Die Commerzbank steht auf den Büßer-Listen der US-Behörden offenbar als die nächste zu bestrafende Bank. 500 Millionen Dollar Strafzahlung stehen im Raum, weil Deutschlands zweitgrößte Bank gegen geltende Sanktionen verstoßen haben soll.

US Dollar

Der US-Dollar: Freibrief für weltweite Gerichtsbarkeit

Die Commerzbank soll für „Missachtung“ der US-Direktive bestraft werden

Mit der Commerzbank haben die US-Behörden nach der französischen BNP Paribas das nächste europäische Geldhaus ins Visier genommen. Auch Deutschlands Nummer 2 soll gegen von den USA ausgerufenen Sanktionen verstoßen haben. 500 Millionen Dollar stehen als „Verhandlungsbasis“ auf dem Strafzettel der US-Justiz.

Gegenüber die von BNP Paribas zu zahlenden rund 9 Milliarden Dollar erscheinen die 500 Millionen Dollar für die Commerzbank als eine sehr milde „Verwarnung“. Doch die Verhältnismäßigkeit ist bereits dann nicht mehr gegeben, wenn der relativ bescheidene Netto-Jahresgewinn in Höhe von rund 78 Millionen Euro der zweitgrößten Bank Deutschlands gegenüber gestellt wird.

Die USA bestimmen die zu sanktionierenden Länder dieser Erde und der „Rest der Welt“ hat sich daran zu halten. So werfen die US-Behörden der Commerzbank vor, gegen die Sanktionen gegen Iran, Nordkorea, Birma (Myanmar), Kuba und Sudan verstoßen zu haben. Es sei trotz des „Verbots“ Geld von und aus diesen Ländern über die Commerzbank geflossen.

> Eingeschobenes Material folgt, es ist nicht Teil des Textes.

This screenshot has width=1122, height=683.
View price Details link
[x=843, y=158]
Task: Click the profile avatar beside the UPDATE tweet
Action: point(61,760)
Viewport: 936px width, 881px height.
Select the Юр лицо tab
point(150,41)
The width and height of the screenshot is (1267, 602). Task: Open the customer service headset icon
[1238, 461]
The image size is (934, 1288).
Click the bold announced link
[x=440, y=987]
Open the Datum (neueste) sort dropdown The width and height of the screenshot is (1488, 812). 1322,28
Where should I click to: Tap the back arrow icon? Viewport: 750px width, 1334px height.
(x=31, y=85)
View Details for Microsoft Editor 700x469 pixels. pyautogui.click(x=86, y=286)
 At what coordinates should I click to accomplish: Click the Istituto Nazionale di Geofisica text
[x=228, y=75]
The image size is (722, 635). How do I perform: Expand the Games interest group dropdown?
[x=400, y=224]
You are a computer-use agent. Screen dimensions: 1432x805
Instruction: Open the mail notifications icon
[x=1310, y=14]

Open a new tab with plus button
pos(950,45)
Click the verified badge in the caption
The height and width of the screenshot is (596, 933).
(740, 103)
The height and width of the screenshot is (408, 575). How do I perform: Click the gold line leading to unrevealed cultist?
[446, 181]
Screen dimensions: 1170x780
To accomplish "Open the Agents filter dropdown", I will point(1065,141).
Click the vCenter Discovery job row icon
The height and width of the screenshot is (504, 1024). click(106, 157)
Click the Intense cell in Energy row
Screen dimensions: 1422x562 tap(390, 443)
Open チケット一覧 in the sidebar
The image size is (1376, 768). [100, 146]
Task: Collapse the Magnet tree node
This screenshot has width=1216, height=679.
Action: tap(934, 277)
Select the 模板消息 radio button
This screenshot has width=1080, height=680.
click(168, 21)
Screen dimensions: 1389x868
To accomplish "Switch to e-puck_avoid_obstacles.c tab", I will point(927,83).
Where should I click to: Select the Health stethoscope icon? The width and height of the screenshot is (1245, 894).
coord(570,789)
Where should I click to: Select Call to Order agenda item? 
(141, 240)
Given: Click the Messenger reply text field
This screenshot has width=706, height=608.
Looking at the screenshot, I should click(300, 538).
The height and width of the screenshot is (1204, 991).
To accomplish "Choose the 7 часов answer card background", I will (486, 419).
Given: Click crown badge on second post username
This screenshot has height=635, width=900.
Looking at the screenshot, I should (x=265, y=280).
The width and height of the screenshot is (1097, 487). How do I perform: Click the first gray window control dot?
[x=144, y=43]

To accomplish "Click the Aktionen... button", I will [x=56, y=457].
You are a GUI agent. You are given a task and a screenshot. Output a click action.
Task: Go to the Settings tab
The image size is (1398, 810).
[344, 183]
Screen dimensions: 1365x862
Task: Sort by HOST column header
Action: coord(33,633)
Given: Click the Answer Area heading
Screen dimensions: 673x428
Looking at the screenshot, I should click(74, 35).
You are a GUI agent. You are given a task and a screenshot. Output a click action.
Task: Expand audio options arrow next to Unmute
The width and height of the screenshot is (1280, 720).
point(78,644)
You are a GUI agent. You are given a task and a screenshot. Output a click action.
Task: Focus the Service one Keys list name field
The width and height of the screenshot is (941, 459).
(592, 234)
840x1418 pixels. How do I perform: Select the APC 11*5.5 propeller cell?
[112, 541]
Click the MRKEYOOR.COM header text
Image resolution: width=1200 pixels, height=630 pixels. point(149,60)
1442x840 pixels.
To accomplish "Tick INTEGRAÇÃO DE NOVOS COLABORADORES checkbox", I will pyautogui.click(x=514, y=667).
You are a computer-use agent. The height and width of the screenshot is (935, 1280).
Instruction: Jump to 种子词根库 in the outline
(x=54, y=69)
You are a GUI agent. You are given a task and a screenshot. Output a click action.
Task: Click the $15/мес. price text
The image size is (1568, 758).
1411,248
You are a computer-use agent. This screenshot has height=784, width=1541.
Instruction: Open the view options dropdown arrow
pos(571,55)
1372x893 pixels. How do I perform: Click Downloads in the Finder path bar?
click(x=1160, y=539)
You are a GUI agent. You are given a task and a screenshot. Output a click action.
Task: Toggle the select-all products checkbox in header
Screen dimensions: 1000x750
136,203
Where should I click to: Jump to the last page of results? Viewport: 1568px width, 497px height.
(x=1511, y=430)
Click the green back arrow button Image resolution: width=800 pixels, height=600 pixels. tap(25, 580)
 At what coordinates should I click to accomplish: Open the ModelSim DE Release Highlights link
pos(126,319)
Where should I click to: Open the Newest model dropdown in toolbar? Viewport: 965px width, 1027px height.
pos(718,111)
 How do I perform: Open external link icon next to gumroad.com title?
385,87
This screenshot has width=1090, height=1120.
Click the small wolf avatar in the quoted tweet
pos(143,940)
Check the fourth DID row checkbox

Aus der Höhe der Strafe für BNP Paribas könnte geschlossen werden, dass die französische Bank extrem über die „Strenge geschlagen“ haben muss. Immerhin der 18-fache Betrag der Commerzbank-Strafe. Der große Unterschied könnte aber auch darin zu finden sein, dass u.a. Deutschland die Waffenlieferungen an Russland stoppte, Frankreich jedoch nicht.